Exercise set
[A] According to the ironwork article, how many specially trained team members does Adams have?
[B] Write out the part of the ironwork article starting with "Graceful scrolls, vine" and going on through "down for generations.".

Supplied text
Written by: Simonette Berry

Graceful scrolls, vine tendrils, and ornate old world designs are interwoven into the rich fabric of Louisiana’s architecture in the form of historic ornamental ironwork. Iron is a timeless medium; old houses are restored around it. Wood rots, bricks crumble, and cement sidewalks crack beside the gracefully aging balconies, railings, fences, and window grilles of yesteryear that stand strong through hundreds of hurricane seasons and frosty winters. These works of art crown the homes and businesses that local families hand down for generations.

Karl Adams, founder of Supreme Ornamental Ironworks, was drawn to the old ironwork in the Vieux Carré long before he began creating it himself. At the time, he owned a muffler and quick lube shop, where he enjoyed restoring classic motorcycles. “Every Saturday, I used to ride through the French Quarter with three friends of mine, and I’d stop and look at the ironwork. I still go there for inspiration today. I like studying the old European style, where the roots are, and looking at the workmanship. I’m always researching and looking for inspiration. I learn something new every day.

Adams started playing around with ironwork in 1994 in his shop. He made garden gates and small ironwork panels for friends and enjoyed the creative spark that happened with each new job. In 1998, a local contractor asked Adams to create a 200-foot fence across the front of a new cemetery. After creating a long, elegant fence, much larger than anything he had done before, Adams realized he had found his true calling in ornamental iron. Since completing the cemetery project for the Houma Thibodaux Archdiocese, Adams has gone on to build dozens of custom fences and architectural elements for their many schools, churches, and cemeteries over the past 13 years.

Three years ago, Adams made the final leap away from auto work and closed his muffler and quick lube shop. He converted the building into another fabrication studio for Supreme Ornamental, whose two facilities now span over 7,000 feet and feature cutting edge CAD design technology. Supreme Ornamental Ironworks now specializes in creating wrought iron fencing, gates, New Orleans-style posts and ornamental designs, staircases, balcony railings, and various architectural elements. They also offer custom awnings, chimney tops, dormers, flashing, and other ornamental iron pieces done in copper and colored metal. “I have eight specially trained team members. I could have 25 if I wanted, but for the quality of what I want to produce, I need a small, tightly knit team. I want to be positive about the quality of what I put out there, and I’m not out to do mass production,” says Adams. “I’m very particular about each piece of ironwork being completely solid. Everything we put out is a high quality, refined product, so no bolts or tack welding. After the construction is done, each piece is sandblasted, primed, and painted with industrial marine enamel. These pieces will stand the test of time.”

“I do everything hands-on. When you call me for a job, I make an appointment and we’re going to spend at least an hour together at first. Then, I’ll invite you out to the workshop to see how things are done. Then, we sit down to create the final design. I am with my clients every step of the way,” Adams says.

Data section

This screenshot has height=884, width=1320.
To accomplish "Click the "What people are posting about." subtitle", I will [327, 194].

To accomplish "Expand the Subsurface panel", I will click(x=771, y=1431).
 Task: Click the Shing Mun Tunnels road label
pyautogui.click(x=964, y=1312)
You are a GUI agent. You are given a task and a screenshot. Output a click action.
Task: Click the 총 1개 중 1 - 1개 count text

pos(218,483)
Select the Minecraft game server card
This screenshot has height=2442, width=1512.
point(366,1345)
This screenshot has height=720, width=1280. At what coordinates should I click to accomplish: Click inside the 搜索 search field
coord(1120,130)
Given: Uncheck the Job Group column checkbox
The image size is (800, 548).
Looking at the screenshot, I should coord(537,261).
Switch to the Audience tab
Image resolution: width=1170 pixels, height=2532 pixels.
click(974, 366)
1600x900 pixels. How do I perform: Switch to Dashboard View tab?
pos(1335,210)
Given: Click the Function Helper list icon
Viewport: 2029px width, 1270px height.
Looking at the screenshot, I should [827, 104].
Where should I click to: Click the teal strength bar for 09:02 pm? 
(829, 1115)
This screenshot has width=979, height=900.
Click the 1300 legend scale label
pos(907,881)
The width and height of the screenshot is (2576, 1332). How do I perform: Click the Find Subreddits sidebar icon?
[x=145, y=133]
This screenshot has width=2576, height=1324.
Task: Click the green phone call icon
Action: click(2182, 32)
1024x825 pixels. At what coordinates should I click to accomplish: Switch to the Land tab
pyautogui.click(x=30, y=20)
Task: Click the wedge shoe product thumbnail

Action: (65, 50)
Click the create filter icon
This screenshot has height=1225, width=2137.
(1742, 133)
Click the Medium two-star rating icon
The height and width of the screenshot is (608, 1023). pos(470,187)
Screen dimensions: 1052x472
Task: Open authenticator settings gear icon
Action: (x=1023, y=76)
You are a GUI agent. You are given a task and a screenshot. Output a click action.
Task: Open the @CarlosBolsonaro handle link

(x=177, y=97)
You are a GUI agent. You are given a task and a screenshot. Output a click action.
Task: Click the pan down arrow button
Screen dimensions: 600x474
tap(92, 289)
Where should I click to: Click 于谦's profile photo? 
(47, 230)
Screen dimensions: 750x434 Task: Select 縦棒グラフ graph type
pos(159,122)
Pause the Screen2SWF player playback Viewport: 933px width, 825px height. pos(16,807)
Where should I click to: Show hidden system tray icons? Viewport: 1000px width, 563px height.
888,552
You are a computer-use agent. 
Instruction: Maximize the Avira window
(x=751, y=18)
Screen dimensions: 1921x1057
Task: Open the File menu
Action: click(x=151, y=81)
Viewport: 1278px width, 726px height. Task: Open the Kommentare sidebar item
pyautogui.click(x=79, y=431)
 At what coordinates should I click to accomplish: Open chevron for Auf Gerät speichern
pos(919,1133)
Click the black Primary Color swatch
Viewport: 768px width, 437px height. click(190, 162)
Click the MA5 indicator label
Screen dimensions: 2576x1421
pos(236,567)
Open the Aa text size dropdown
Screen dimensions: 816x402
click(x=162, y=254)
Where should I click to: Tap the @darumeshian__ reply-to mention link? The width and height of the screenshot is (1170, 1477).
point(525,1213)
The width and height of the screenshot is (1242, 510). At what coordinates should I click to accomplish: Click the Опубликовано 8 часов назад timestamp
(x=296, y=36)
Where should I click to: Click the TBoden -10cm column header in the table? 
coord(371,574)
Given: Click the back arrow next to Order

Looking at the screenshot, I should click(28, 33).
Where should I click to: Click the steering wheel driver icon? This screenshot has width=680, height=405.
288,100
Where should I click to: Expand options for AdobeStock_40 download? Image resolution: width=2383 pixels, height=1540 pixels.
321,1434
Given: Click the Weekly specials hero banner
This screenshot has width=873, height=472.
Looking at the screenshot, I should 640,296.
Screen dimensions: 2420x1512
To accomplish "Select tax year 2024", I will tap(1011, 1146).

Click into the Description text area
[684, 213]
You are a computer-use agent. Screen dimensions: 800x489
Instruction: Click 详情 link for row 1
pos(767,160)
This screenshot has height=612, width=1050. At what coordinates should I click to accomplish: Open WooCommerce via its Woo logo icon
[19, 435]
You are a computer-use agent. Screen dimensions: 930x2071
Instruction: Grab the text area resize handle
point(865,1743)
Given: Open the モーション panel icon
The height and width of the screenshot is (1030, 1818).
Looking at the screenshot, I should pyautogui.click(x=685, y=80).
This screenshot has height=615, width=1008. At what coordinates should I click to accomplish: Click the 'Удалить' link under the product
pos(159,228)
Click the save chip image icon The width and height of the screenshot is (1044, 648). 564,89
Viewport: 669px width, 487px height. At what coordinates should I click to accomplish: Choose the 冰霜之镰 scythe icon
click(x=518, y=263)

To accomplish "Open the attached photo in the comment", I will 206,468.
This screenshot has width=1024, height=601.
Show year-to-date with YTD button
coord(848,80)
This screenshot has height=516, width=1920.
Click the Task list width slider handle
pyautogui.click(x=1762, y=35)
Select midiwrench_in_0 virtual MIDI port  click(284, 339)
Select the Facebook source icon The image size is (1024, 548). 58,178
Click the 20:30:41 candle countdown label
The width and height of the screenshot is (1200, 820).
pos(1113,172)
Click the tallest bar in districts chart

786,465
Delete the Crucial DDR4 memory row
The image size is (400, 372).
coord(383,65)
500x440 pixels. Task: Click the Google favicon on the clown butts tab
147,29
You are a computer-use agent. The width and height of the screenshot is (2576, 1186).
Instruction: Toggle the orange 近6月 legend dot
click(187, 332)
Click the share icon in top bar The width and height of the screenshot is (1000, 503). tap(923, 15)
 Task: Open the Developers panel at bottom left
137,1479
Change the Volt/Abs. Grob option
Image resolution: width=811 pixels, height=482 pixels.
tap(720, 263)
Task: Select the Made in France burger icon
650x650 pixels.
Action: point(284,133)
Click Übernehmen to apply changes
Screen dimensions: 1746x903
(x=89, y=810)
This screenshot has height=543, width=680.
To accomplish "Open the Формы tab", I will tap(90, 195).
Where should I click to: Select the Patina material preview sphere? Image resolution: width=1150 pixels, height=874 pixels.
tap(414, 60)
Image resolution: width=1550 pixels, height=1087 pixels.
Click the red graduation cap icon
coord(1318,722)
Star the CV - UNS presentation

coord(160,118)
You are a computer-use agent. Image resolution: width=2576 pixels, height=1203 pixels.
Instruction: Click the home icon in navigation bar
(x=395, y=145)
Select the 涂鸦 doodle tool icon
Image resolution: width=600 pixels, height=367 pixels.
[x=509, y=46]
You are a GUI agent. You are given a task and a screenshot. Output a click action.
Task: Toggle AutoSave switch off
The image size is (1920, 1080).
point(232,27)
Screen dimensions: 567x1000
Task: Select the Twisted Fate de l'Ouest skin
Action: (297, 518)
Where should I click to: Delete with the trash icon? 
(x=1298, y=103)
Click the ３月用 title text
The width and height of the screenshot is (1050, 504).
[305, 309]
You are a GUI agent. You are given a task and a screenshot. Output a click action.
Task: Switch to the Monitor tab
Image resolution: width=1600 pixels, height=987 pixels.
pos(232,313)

Task-by-task outputs
[A] Eight.

[B]
Graceful scrolls, vine tendrils, and ornate old world designs are interwoven into the rich fabric of Louisiana’s architecture in the form of historic ornamental ironwork. Iron is a timeless medium; old houses are restored around it. Wood rots, bricks crumble, and cement sidewalks crack beside the gracefully aging balconies, railings, fences, and window grilles of yesteryear that stand strong through hundreds of hurricane seasons and frosty winters. These works of art crown the homes and businesses that local families hand down for generations.